GIVEN RECORDS Start Marker
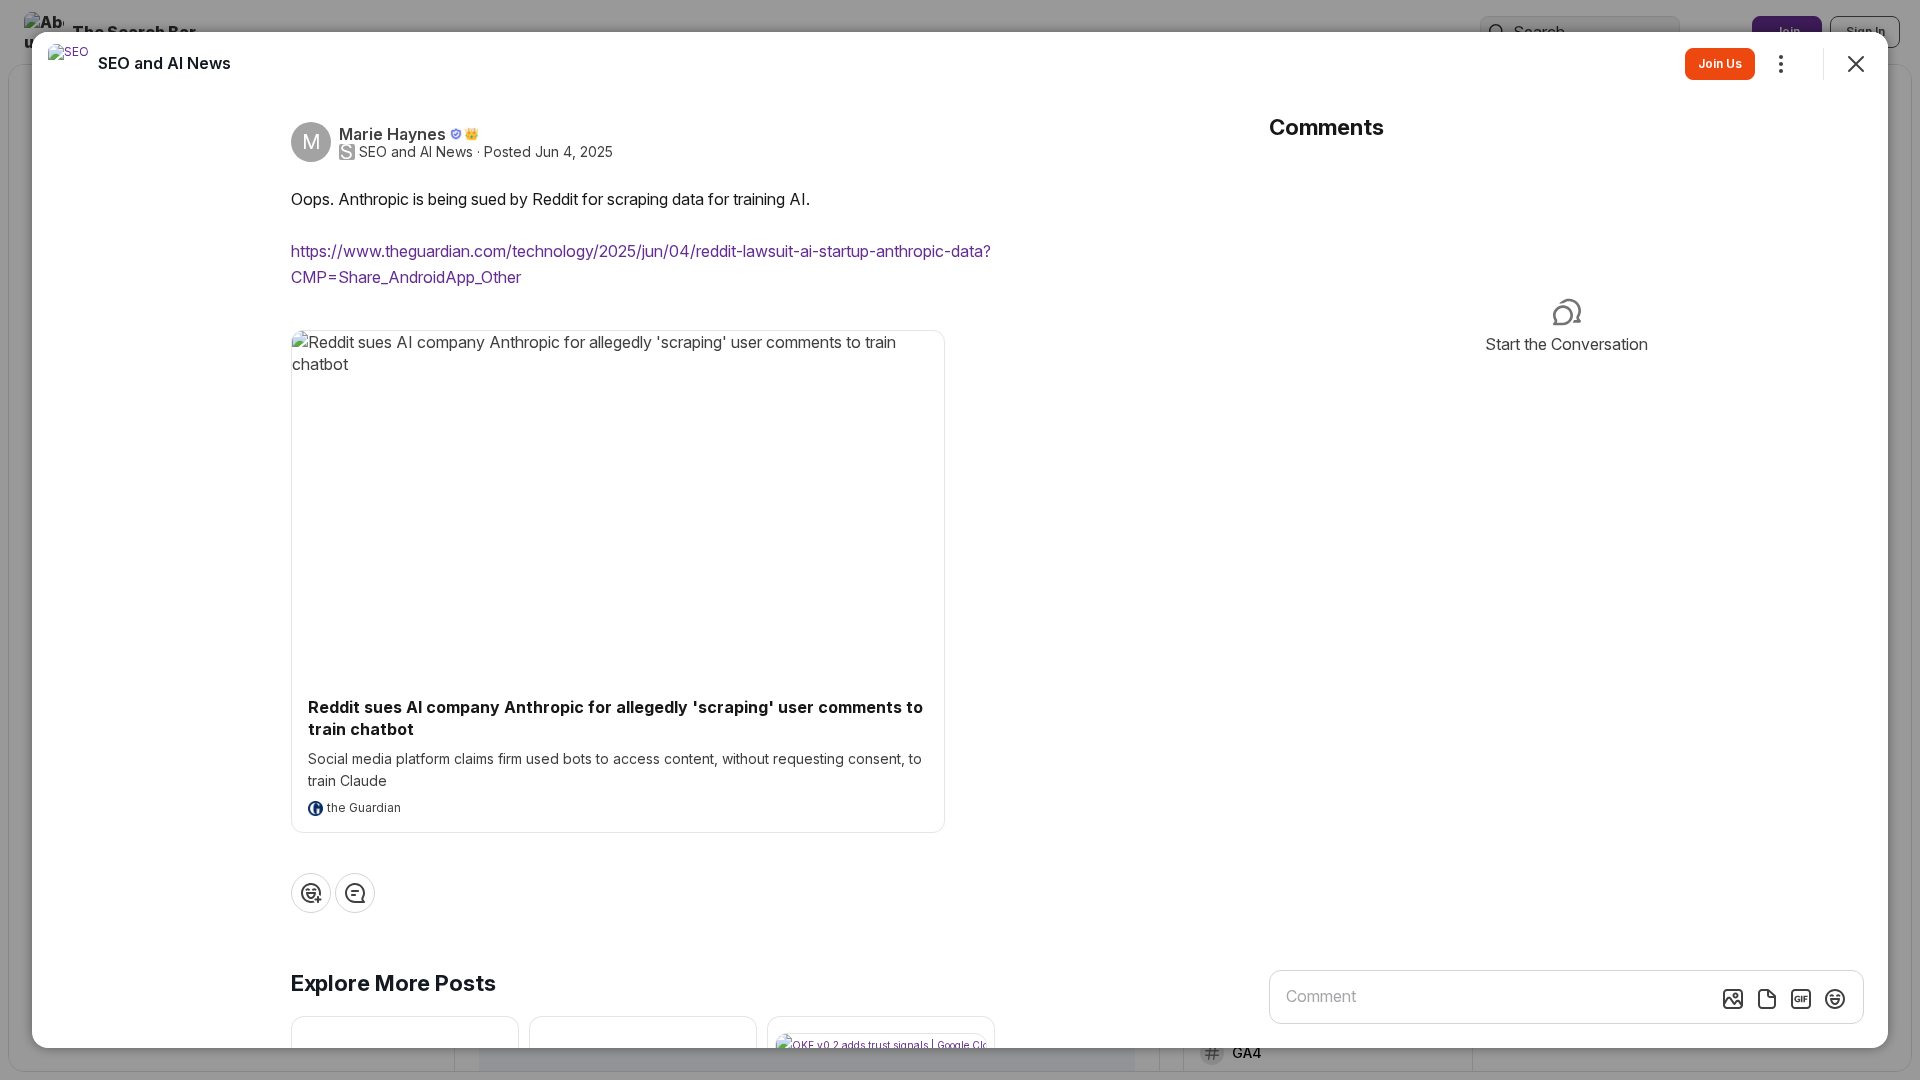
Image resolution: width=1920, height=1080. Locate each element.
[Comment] (355, 893)
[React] (311, 893)
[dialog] (960, 540)
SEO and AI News (416, 152)
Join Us (1720, 63)
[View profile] (68, 64)
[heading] (164, 63)
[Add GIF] (1801, 999)
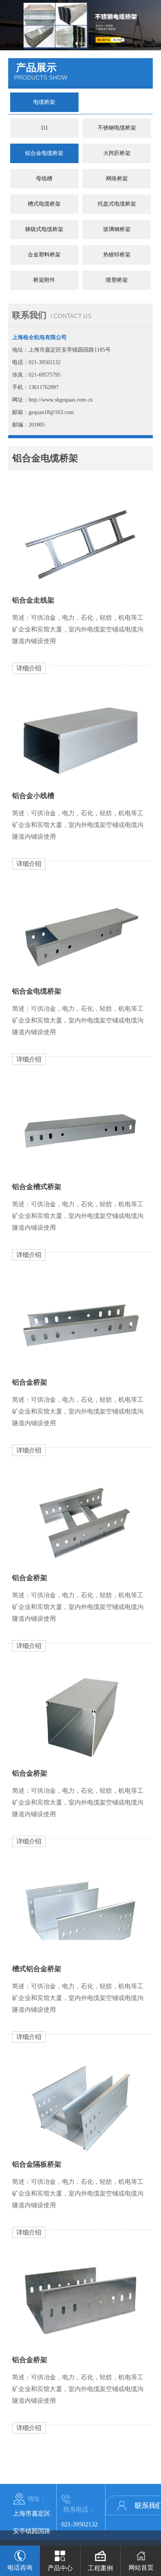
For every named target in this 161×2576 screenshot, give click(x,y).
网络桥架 (117, 178)
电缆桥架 (44, 102)
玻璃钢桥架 (117, 229)
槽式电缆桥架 (44, 204)
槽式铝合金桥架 (36, 1969)
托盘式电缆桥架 (117, 204)
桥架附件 (44, 280)
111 (44, 128)
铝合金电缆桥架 (44, 153)
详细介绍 (28, 668)
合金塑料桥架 (44, 255)
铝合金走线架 (33, 600)
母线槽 (44, 178)
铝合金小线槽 (33, 796)
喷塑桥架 (117, 280)
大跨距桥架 (117, 153)
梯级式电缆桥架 (44, 229)
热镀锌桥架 (117, 255)
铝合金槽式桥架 (36, 1187)
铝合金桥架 (29, 1382)
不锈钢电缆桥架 (117, 128)
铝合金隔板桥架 (36, 2164)
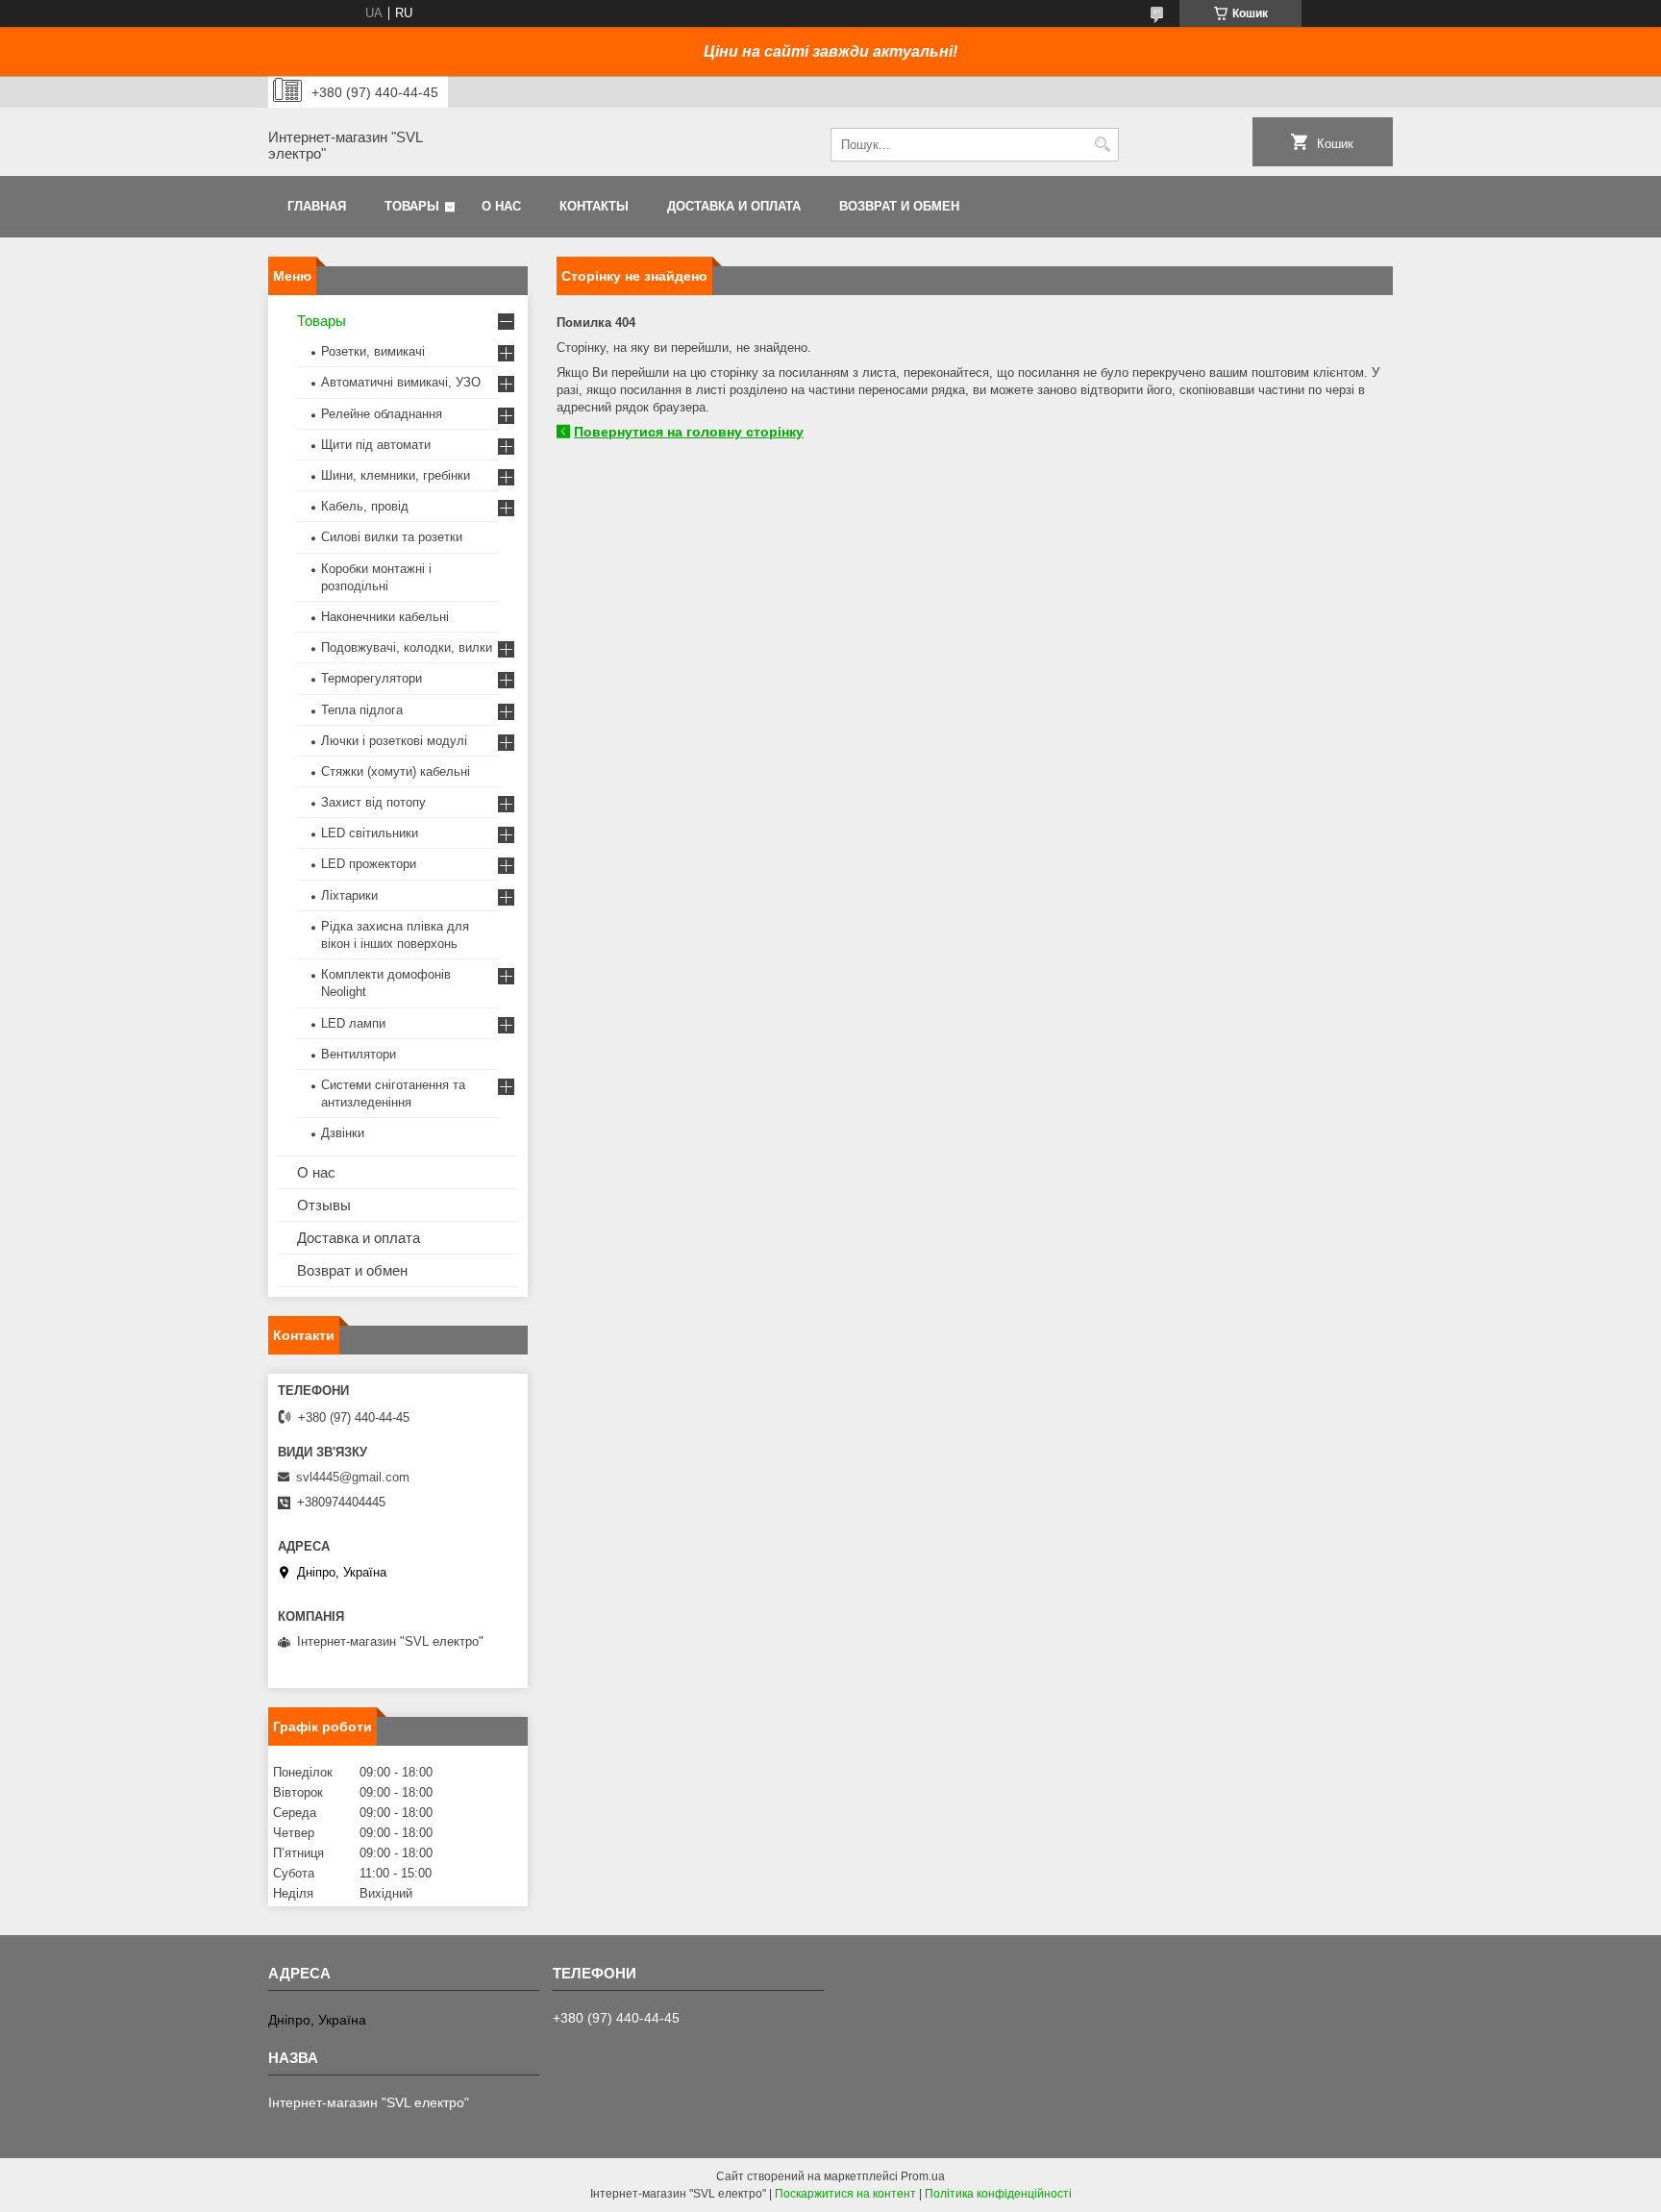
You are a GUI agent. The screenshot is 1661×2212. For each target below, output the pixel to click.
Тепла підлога (362, 710)
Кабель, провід (365, 506)
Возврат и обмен (899, 206)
GIVEN RECORDS End Marker
WHAT YOU SHOULD DO ▸ Please transcribe exactly the line containing "槽式电缆桥架 (44, 204)" and every later line through the end of the records above, omitting pictures.

RESPONSE TO THIS EXERCISE ▸
槽式电缆桥架 (44, 204)
槽式铝合金桥架 (36, 1969)
托盘式电缆桥架 (117, 204)
桥架附件 (44, 280)
111 (44, 128)
铝合金电缆桥架 (44, 153)
详细介绍 (28, 668)
合金塑料桥架 (44, 255)
铝合金走线架 (33, 600)
母线槽 (44, 178)
铝合金小线槽 (33, 796)
喷塑桥架 (117, 280)
大跨距桥架 (117, 153)
梯级式电缆桥架 (44, 229)
热镀锌桥架 (117, 255)
铝合金槽式桥架 (36, 1187)
铝合金桥架 (29, 1382)
不锈钢电缆桥架 (117, 128)
铝合金隔板桥架 (36, 2164)
You are a GUI agent. The screenshot is 1661×2212. For each target below, output the pixel to click.
Тепла підлога (362, 710)
Кабель, провід (365, 506)
Возврат и обмен (899, 206)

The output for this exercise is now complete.